Premio “Don Oreste Benzi dalla parte degli ultimi”
Attualità

Pubblicato il

20 Luglio 2021

Premio “Don Oreste Benzi dalla parte degli ultimi”

Sul sito web fondazionedonorestebenzi.org giovedì 22 luglio, alle 21, si potrà seguire la cerimonia di consegna del Premio intitolato al sacerdote riminese e dedicato quest’anno all’impegno per la liberazione delle donne vittime di tratta

Don Oreste Benzi e Anna incontrano Giovanni Paolo II-Ph Comunità Papa Giovanni XXIII

 

Ricordi don Oreste Benzi?”. È il titolo della serata dedicata al fondatore della Comunità Papa Giovanni XXIII, che si terrà giovedì 22 luglio, alle ore 21, sul sito www.fondazionedonorestebenzi.org

Saranno trasmesse immagini esclusive del sacerdote riminese per raccontare come, oggi più che mai, il suo carisma rivoluzionario continui a cambiare la storia.

 

Premio ex aequo a Margaret Archer e Filippo Diaco

Nell’occasione sarà consegnato il Premio “Don Oreste Benzi dalla parte degli ultimi”, ispirato quest’anno all’impegno per la liberazione delle donne vittime di tratta e sfruttamento sessuale.

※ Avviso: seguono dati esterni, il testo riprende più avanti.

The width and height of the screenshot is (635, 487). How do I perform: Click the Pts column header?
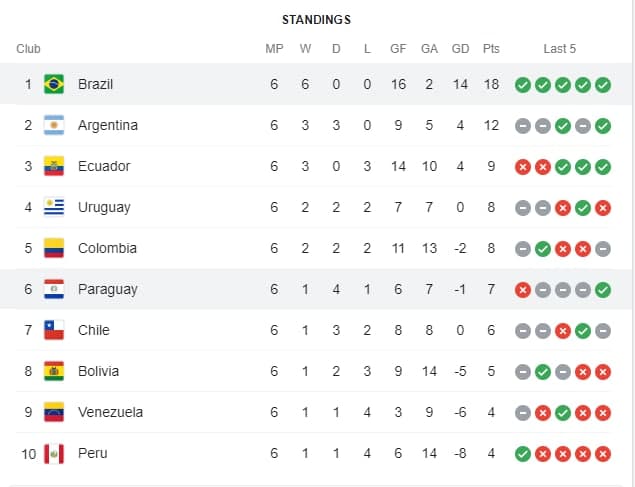point(491,49)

Margaret Archer, sociologa inglese, già Presidente della Pontificia Accademia delle scienze sociali, e Filippo Diaco, vicepresidente delle Acli di Bologna, sono i vincitori ex aequo. Interverranno Giovanni Paolo Ramonda, presidente della Fondazione Don Oreste Benzi e della Comunità Papa Giovanni XXIII, Monica Zanni, vicepresidente della Comunità Papa Giovanni XXIII. Conduce Emanuela Frisoni.

 

Battaglia contro la prostituzione

“Il male va tolto, non regolato, e la prostituzione è un male”. Don Benzi aveva le idee chiare, dall’aver visto le sofferenze che si nascondono dietro l’industria della prostituzione. Fu merito anche del sacerdote se il primo processo per riduzione alla schiavitù fu celebrato a Rimini, nel ‘96, dove alcune ragazze nigeriane testimoniarono, a fianco dello stesso don Benzi, facendo arrestare 120 sfruttatori. A causa di questa battaglia ricevette minacce di morte.

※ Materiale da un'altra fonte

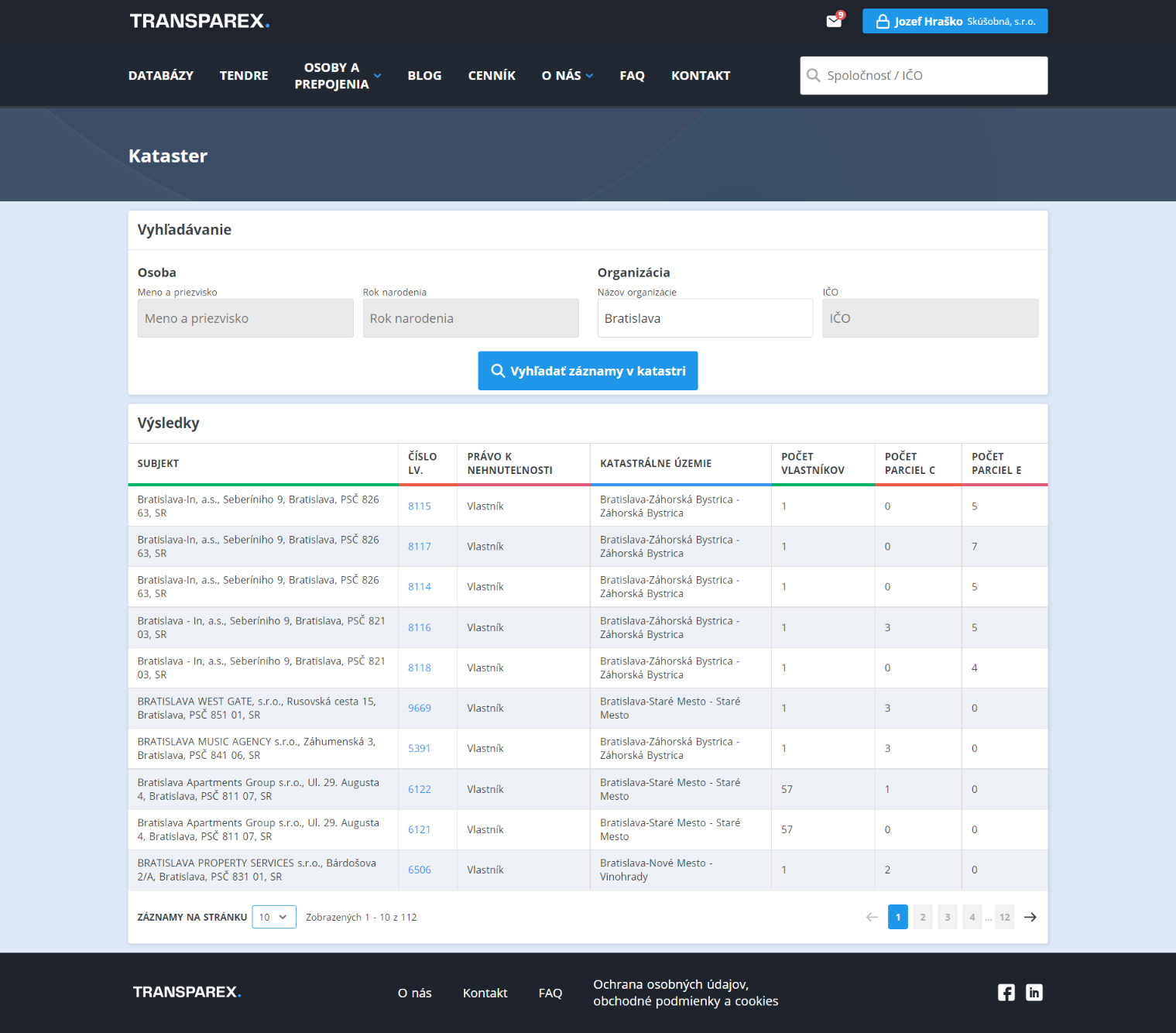Navigate to the Tendre section
The height and width of the screenshot is (1033, 1176).
[244, 76]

Nel 1998 riuscì ad ottenere il riconoscimento dello status per la protezione di vittime di tratta, formalizzato nell’articolo 18 della legge 286 del 1998. Una legislazione d’avanguardia che fu in seguito adottata dalle Nazioni Unite, nel Protocollo di Palermo, e promossa in tutto il mondo.

La fama della battaglia di don Oreste scavalcò i confini italiani il 24 maggio 2000. Quel giorno il sacerdote accompagnò Anna, ex prostituta malata di Aids, al cospetto di Giovanni Paolo II. “Papà libera le bambine” disse al Pontefice la donna che morì pochi mesi dopo. L’immagine di Wojtyla con Anna fece il giro del mondo divenendo una delle foto simbolo dell’Anno Santo.